Banque nationale suisse

Le processus d’émiettement du Le secret bancaire suisse semble irréversible et continue de lever le voile sur les comptes des Italiens dans les banques confédérées, selon les données de l’Administration fédérale des contributions. Avec une tendance qui semble s’accentuer par rapport aux années précédentes. Toutefois, la question de la résidence fiscale réelle demeure, c’est-à-dire Les contribuables italiens de tel ou tel côté du gué.

La Suisse quittera le pays le 1er janvier 2024 liste noire, la liste des pays non coopératifs en matière fiscale établie par le gouvernement italien. L’entrée en vigueur est prévue par arrêté ministériel du 28 juillet 2023 pour la période fiscale après publication au Journal Officiel.

Le contribuable italien sera donc facturé jusqu’au 31 décembre 2023Charge de la preuve de résidence effective en Suisse. A partir du 1er janvier 2024, le fisc italien doit retrouver les éléments documentaires justifiant le transfert fictif vers la Suisse.

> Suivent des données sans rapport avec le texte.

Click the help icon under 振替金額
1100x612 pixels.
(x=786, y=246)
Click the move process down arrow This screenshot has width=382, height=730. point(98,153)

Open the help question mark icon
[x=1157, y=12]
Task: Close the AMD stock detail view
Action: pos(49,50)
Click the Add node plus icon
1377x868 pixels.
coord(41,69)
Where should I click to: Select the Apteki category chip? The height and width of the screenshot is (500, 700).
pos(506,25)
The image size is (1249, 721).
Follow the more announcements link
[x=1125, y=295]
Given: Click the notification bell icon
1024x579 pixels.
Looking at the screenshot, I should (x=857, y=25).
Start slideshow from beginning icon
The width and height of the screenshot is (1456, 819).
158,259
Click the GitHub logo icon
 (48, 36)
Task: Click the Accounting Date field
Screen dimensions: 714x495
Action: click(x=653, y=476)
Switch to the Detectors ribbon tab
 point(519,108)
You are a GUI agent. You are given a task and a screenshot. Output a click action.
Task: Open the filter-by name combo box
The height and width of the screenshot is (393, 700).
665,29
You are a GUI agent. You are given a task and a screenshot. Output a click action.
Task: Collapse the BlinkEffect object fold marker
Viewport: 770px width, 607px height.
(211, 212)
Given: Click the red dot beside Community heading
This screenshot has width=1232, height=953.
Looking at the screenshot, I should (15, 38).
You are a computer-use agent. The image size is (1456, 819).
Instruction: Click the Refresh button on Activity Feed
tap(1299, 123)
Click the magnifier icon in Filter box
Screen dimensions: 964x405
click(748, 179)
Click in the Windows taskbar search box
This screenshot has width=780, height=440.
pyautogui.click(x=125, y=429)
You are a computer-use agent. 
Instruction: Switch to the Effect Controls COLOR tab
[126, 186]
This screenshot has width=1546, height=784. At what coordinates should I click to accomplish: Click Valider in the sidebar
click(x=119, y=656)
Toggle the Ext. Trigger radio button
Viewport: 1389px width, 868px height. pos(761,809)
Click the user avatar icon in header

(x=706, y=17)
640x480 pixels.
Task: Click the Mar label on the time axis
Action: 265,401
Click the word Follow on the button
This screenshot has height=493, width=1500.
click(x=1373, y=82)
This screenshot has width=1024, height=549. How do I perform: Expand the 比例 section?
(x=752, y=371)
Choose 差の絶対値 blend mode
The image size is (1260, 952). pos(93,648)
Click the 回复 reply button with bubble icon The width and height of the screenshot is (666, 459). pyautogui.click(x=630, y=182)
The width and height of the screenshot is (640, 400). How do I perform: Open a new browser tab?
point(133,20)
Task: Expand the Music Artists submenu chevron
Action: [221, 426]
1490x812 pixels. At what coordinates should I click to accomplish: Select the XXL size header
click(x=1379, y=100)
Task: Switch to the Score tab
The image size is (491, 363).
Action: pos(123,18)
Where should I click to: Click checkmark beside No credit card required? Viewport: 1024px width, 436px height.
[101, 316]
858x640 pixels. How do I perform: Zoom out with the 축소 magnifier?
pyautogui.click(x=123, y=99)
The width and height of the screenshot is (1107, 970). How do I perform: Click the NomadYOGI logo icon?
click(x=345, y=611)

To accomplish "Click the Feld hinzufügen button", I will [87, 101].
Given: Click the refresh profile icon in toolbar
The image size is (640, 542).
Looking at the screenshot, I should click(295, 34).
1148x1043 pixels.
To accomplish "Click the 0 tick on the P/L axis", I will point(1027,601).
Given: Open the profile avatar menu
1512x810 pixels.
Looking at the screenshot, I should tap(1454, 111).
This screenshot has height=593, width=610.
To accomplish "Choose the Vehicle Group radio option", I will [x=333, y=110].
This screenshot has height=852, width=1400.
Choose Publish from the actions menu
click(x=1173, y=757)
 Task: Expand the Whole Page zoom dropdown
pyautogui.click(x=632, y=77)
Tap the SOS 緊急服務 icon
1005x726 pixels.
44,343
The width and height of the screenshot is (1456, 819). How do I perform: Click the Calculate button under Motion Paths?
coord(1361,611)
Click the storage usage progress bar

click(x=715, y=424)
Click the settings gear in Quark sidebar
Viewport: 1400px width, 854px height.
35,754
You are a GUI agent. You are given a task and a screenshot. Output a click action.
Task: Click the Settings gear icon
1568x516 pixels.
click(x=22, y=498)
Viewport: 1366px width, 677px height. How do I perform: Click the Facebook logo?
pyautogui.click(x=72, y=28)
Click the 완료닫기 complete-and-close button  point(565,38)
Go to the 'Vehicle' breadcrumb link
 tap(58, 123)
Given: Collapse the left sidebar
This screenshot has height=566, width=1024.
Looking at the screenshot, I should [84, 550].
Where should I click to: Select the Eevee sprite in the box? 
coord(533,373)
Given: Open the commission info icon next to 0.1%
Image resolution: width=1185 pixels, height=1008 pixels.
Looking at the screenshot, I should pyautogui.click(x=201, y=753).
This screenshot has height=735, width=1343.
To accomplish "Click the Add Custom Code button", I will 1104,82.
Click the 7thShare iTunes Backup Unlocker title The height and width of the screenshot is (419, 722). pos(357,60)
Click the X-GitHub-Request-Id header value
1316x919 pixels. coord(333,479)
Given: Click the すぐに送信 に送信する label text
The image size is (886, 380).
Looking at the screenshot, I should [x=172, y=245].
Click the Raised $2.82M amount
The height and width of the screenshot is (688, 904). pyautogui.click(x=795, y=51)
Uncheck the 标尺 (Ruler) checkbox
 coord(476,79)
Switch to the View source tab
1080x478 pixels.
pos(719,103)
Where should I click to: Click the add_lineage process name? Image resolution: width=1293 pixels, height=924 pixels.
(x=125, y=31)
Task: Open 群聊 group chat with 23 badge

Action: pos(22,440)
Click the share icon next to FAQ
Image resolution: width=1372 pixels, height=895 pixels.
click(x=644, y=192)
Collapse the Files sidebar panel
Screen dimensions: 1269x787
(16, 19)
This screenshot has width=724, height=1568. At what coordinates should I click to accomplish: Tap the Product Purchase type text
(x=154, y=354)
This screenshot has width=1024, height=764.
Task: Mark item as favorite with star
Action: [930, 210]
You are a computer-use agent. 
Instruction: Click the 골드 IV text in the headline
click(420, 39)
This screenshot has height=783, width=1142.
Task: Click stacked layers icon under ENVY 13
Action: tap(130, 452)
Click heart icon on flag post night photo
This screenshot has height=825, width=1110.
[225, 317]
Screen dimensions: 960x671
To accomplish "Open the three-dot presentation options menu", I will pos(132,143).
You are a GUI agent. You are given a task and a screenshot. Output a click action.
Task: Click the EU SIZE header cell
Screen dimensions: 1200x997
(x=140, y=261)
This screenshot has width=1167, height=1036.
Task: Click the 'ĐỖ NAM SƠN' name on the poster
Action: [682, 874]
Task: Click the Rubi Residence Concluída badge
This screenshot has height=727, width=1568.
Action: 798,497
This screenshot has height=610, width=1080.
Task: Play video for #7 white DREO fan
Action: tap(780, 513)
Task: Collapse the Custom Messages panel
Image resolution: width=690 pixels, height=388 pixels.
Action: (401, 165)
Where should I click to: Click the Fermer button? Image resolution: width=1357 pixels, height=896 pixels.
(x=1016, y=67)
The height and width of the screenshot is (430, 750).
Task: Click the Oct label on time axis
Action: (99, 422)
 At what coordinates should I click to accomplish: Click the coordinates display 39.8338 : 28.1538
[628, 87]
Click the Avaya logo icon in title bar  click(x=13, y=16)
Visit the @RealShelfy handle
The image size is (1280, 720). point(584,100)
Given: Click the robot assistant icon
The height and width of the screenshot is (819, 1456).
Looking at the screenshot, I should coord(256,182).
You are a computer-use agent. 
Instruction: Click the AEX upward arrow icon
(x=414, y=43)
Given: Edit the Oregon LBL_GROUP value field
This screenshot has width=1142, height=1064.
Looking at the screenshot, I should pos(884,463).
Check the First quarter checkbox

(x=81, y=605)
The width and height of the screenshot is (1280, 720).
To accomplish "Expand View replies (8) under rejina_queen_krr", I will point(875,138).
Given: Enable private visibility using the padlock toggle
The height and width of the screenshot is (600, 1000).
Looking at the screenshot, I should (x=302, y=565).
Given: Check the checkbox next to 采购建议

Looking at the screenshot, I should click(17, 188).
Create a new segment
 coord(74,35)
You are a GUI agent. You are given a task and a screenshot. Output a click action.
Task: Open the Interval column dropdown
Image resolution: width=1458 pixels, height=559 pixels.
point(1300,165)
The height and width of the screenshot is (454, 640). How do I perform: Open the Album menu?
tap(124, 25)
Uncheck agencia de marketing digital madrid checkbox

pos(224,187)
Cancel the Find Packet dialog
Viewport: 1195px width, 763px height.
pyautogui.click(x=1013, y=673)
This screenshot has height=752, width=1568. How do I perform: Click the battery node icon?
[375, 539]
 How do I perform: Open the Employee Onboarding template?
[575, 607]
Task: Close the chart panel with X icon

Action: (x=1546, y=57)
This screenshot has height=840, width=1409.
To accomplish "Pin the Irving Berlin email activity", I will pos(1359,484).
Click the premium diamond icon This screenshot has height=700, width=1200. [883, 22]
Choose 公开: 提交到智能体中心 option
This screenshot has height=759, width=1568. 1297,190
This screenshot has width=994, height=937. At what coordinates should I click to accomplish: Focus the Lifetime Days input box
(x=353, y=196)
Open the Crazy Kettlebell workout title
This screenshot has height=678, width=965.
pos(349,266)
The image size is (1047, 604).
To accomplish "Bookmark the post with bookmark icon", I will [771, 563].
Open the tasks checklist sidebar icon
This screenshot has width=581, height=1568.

Un article est paru sur L’Italie aujourd’hui Le 10 octobre dernier, intitulé : « Le voile tombe sur les comptes en Suisse » résume les données fournies par l’AFC (Administration fédérale des contributions), l’administration fiscale suisse. Dans son « Rapport d’activité Afc 2022 », l’agence recense les pays avec lesquels le échange automatique d’informations (SAI) selon la norme commune de reporting (CRS) de l’OCDE, entrée en vigueur pour la Suisse en janvier 2017.

La norme de l’OCDE est basée sur le modèle de Législation américaine Fait. Cependant, les États-Unis, qui ont été le premier pays à introduire le secret bancaire en 2008 et qui est membre de l’OCDE, n’ont pas rejoint l’Union européenne. échange automatique (c’est-à-dire mutuel) d’informations. L’ISC entre en vigueur sur la base des accords bilatéraux entre la Suisse et chaque pays partenaire.

Trois niveaux d’échange d’informations

L’échange d’informations fiscales a lieu simultanément sur trois niveaux: échange automatique et spontané à la demande. Dans le premier cas, les pays partenaires échangent régulièrement des données Comptes financiers et fournir des rapports. Dans le deuxième cas, l’État dispose de l’information et suppose que l’autre État pourrait s’y intéresser. Le troisième est déclenché sur la base d’une spécification Demander de l’aide L’administration des impôts. Cette dernière est régie par des conventions de double imposition et des conventions d’assistance fiscale mutuelle.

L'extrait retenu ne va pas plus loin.